Aussies have a certain down-to-earth quality that serves them well in the industry. They tend not to be very assuming or self-promoting. Instead they are friendly and approachable, and I think that’s why everyone likes to work with them.
What do you miss most about Australia when you’re in The States?
I miss SO much of Australia. Apart from my friends and family in Sydney, I miss the beautiful environment (particularly the beaches) and the friendly atmosphere. I miss the delicious fresh produce and the colourful architecture of Sydney city. I also miss flat whites and Tim Tams.
What’s the best part of the US experience for you?
I’ve met some really talented and amazing people here from all over the globe. New York is such an international city, and it’s great to hear so many different languages everywhere I go. I also really enjoy being so close to Broadway, and seeing world-class actors performing amazing shows. I’ve done a fair bit of travel whilst I’ve been here, and seen some really beautiful parts of the US. And of course, getting into the Actors Studio was the best part of all.
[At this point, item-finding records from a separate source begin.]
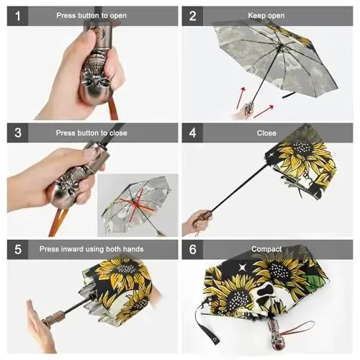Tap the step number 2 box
(x=192, y=15)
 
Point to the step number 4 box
(x=192, y=132)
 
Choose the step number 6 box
(x=192, y=249)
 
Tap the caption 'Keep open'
(x=266, y=15)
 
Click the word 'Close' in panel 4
(x=266, y=132)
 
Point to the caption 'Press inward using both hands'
(x=101, y=249)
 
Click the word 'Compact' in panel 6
(x=266, y=249)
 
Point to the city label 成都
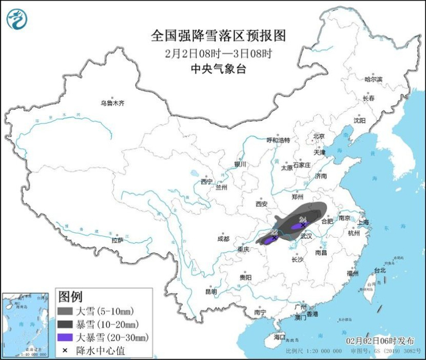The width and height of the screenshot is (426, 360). pyautogui.click(x=223, y=238)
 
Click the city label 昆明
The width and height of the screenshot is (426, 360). pyautogui.click(x=211, y=291)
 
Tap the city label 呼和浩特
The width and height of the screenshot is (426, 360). pyautogui.click(x=279, y=140)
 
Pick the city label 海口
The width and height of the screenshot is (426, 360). pyautogui.click(x=279, y=336)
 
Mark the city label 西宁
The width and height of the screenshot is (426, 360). pyautogui.click(x=207, y=181)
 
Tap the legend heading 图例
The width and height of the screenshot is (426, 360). pyautogui.click(x=70, y=297)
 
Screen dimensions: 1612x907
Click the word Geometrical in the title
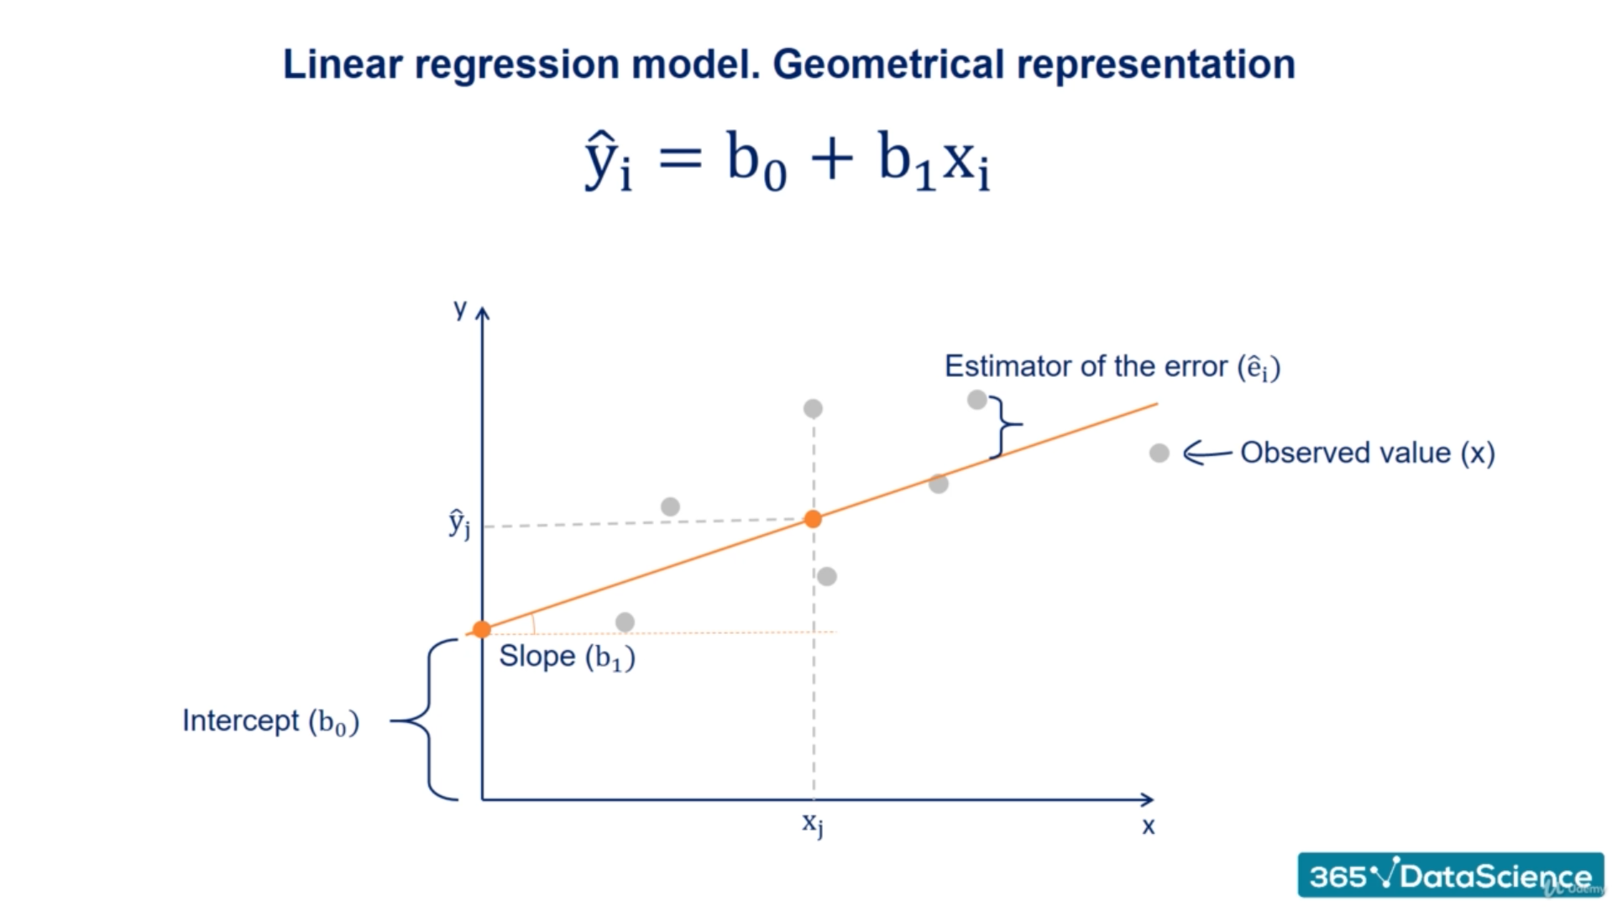887,66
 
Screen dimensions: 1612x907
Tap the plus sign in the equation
832,157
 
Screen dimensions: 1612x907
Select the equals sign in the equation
680,157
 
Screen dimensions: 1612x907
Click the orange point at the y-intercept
481,630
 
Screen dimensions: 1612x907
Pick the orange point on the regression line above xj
813,519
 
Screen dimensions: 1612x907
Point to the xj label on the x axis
812,824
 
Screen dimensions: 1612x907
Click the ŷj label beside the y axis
459,523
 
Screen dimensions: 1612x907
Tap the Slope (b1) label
567,657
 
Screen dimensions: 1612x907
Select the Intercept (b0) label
270,721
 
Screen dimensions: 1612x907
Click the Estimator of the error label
1112,367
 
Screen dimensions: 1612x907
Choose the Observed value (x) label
1368,453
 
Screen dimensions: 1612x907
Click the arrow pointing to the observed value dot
1207,454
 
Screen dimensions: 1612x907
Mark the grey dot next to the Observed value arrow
1159,454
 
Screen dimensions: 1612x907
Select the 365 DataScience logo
1450,875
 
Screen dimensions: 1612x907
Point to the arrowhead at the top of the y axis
482,313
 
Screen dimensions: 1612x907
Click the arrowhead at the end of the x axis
1148,799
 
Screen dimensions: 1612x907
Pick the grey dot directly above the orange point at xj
813,409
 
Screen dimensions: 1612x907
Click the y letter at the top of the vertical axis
460,309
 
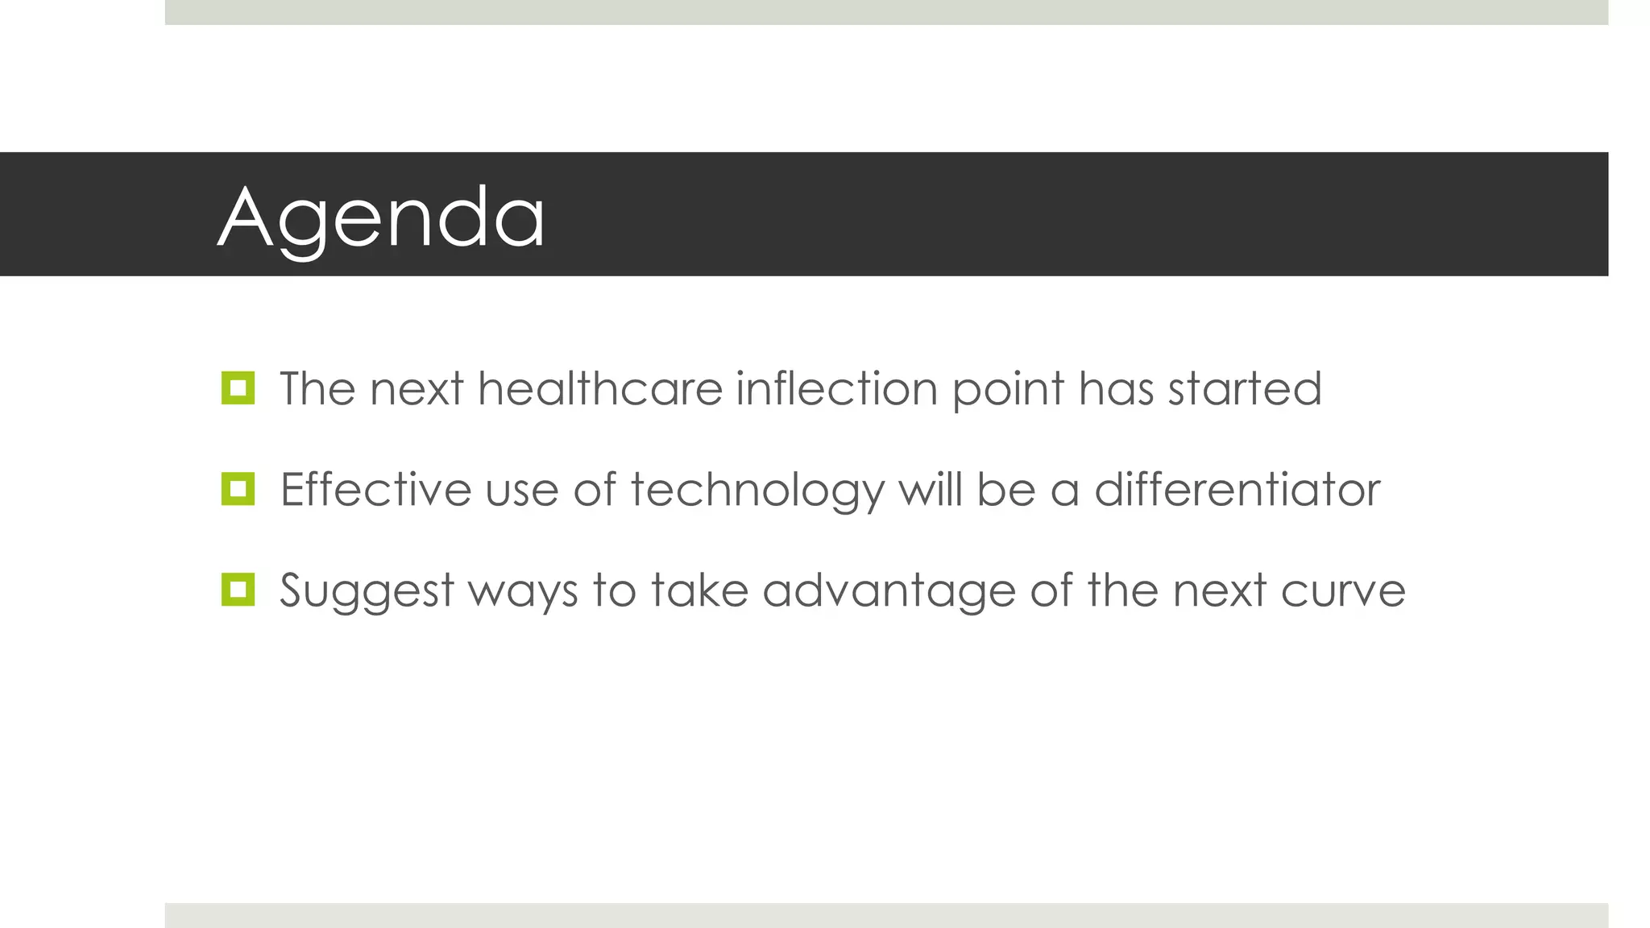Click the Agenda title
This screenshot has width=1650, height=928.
point(381,216)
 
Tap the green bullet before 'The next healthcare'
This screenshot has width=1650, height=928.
point(238,388)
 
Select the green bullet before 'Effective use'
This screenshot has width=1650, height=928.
point(238,489)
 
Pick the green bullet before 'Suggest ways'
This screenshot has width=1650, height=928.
point(238,590)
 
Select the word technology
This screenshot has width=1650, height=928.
point(757,491)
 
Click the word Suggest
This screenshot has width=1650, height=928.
point(367,591)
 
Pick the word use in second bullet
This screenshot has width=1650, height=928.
point(521,491)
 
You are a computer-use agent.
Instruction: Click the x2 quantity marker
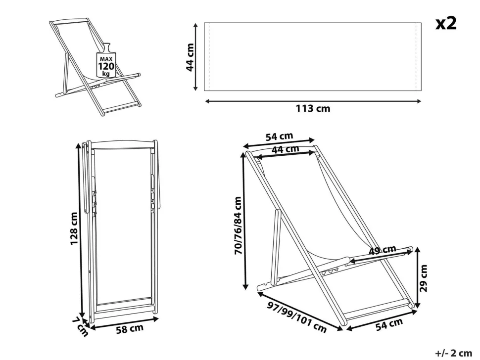pyautogui.click(x=446, y=23)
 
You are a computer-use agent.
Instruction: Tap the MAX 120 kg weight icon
pyautogui.click(x=106, y=60)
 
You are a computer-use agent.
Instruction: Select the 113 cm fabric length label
pyautogui.click(x=313, y=109)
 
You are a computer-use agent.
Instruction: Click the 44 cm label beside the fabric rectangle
pyautogui.click(x=190, y=57)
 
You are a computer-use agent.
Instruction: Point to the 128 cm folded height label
pyautogui.click(x=74, y=228)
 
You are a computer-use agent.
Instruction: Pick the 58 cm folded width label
pyautogui.click(x=130, y=329)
What are your plans after you complete your Masters degree at The Actor’s Studio?
It’s hard to know what your next steps will be in this industry. You kind of have to roll with the punches and see where it leads you. New York is a great city, especially for theatre, but my passion is really film and so it is likely that I will move to LA and try to get a Manager there. One thing’s for sure: I’ll always keep a close connection with Australia and the Australian industry.
Do you have any advice to aspiring Aussie acting students?
The best advice I can give is to work hard and run your own race. Listen to those around you, and take advice from those who you trust, but always have your own plan of action. Also, never be in too much of a rush to start working. It’s important for actors to have the right training, and it’s worth spending a few years doing that so that later you can surpass those who just got a lucky break.